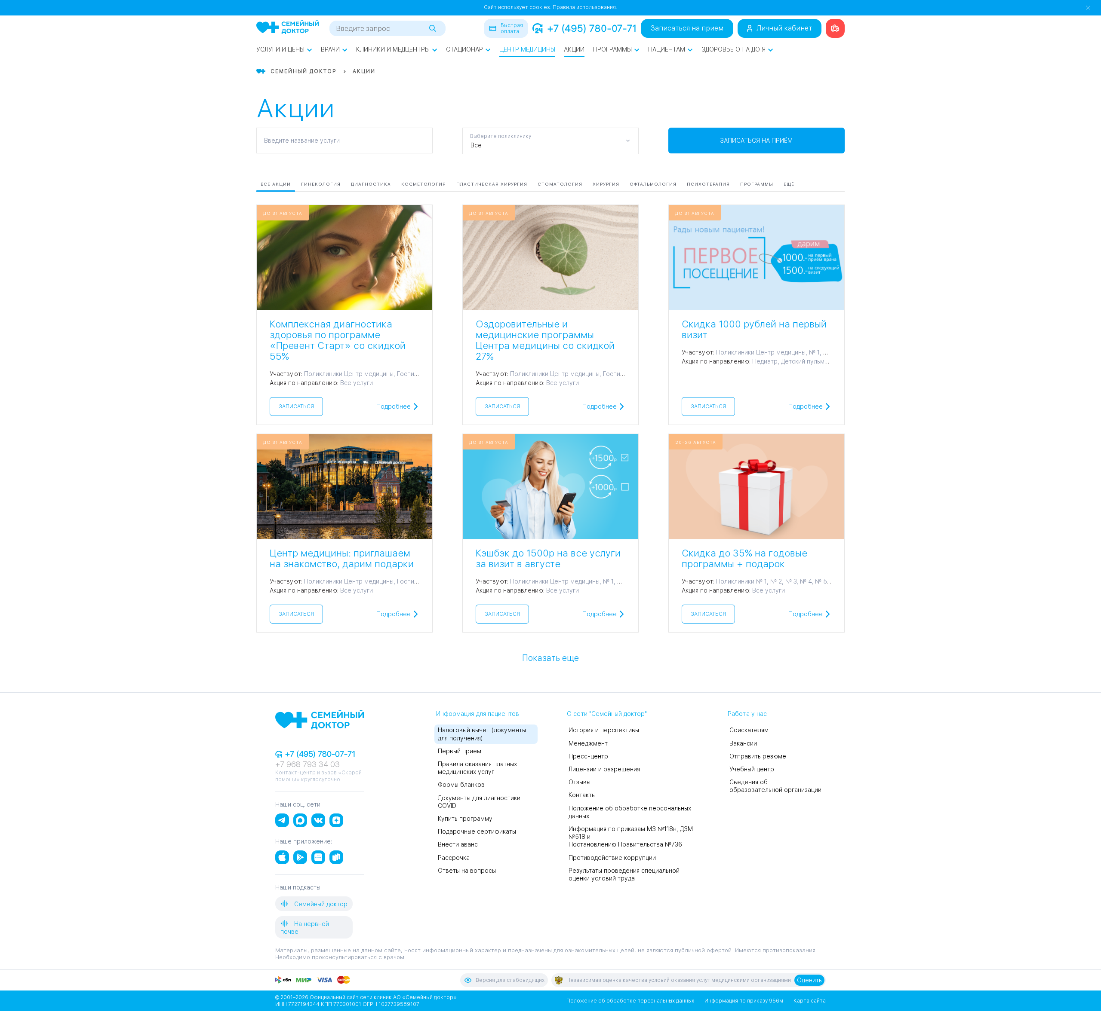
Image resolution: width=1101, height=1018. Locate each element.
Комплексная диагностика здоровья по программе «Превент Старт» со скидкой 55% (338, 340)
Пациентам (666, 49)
* * *
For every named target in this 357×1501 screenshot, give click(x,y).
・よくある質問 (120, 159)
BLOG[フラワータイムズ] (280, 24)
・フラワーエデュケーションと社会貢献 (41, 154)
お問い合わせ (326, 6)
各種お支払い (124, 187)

Task statement: Present everything in the data above from the line containing "Image resolution: width=1101, height=1018." down to the line containing "Пациентам (666, 49)", both included, as a Markdown table with the columns Row and Line, leaving out any blank lines.

Result for this exercise:
| Row | Line |
|---|---|
| 1 | Image resolution: width=1101, height=1018. Locate each element. |
| 2 | Комплексная диагностика здоровья по программе «Превент Старт» со скидкой 55% (338, 340) |
| 3 | Пациентам (666, 49) |